The stage-regulated HASPB and SHERP proteins of Leishmania major are predominantly expressed in cultured metacyclic parasites that are competent for macrophage uptake and survival. The role of these proteins in parasite development in the sand fly vector has not been explored, however. Here, we confirm that expression of HASPB is detected only in vector metacyclic stages, correlating with the expression of metacyclic-specific lipophosphoglycan and providing the first definitive protein marker for this infective sand fly stage. Similarly, SHERP is expressed in vector metacyclics but is also detected at low levels in the preceding short promastigote stage.
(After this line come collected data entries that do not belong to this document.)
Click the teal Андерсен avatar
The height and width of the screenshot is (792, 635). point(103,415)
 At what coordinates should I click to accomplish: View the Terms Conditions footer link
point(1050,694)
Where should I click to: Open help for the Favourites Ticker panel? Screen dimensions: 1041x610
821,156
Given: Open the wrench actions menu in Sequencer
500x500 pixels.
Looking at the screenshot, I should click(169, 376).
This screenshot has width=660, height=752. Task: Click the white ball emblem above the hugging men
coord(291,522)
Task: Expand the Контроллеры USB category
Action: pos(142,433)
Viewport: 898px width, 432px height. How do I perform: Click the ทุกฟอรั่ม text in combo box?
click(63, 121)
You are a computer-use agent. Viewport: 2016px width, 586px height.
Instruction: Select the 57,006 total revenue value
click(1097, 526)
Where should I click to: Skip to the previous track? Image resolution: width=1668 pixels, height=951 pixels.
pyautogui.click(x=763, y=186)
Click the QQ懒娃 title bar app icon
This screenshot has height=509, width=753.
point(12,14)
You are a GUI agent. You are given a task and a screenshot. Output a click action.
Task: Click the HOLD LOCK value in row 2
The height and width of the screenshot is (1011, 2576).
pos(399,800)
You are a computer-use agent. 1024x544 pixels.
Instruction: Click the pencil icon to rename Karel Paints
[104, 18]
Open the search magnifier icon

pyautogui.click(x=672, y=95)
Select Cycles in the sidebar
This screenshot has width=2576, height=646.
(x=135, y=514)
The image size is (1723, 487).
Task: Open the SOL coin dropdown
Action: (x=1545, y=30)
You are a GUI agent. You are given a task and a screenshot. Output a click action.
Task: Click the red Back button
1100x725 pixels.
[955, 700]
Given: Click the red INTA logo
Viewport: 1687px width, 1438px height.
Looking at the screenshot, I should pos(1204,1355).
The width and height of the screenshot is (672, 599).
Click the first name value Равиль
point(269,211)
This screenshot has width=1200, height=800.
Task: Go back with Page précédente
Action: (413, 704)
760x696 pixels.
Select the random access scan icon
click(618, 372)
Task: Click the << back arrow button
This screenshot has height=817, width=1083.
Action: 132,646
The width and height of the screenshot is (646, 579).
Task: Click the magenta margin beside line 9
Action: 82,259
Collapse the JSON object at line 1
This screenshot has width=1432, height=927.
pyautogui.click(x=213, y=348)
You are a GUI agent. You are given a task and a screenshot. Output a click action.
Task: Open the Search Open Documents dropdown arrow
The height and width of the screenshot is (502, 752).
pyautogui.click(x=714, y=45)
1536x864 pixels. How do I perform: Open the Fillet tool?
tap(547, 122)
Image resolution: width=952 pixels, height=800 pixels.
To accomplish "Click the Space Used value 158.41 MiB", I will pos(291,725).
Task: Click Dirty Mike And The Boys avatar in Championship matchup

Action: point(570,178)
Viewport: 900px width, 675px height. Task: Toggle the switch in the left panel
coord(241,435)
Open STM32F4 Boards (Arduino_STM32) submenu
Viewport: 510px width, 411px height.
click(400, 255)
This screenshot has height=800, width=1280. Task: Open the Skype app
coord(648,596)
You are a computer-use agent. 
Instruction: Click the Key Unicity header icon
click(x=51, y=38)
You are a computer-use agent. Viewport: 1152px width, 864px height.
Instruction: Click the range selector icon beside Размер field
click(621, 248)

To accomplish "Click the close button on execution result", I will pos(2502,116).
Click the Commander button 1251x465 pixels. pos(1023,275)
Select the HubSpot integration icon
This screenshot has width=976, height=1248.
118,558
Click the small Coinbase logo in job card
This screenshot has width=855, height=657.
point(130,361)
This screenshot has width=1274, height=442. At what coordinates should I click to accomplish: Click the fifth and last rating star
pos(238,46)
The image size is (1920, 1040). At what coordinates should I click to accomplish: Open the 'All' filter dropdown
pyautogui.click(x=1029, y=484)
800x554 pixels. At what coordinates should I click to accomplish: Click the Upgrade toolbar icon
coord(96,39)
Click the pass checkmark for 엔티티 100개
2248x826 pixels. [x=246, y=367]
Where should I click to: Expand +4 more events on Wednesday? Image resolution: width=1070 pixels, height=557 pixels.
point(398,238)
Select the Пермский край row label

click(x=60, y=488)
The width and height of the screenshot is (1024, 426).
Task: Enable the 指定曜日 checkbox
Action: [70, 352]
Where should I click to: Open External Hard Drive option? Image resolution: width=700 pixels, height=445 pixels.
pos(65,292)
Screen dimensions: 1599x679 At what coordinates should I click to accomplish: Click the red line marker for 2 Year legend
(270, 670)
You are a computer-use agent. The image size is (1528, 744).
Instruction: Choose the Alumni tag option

Using genetically modified parasites lacking or complemented for the LmcDNA16 locus on chromosome 23 that contains the HASP and SHERP genes, we further show that the presence of this locus is essential for parasite differentiation to the metacyclic stage in Phlebotomus papatasi. While wild-type and complemented parasites transform normally in late-stage infections, generating metacyclic promastigotes and colonizing the sand fly stomodeal valve, null parasites accumulate at the earlier elongated nectomonad stage of development within the abdominal and thoracic midgut of the sand fly. Complementation with HASPB or SHERP alone suggests that HASPB is the dominant effector molecule in this process.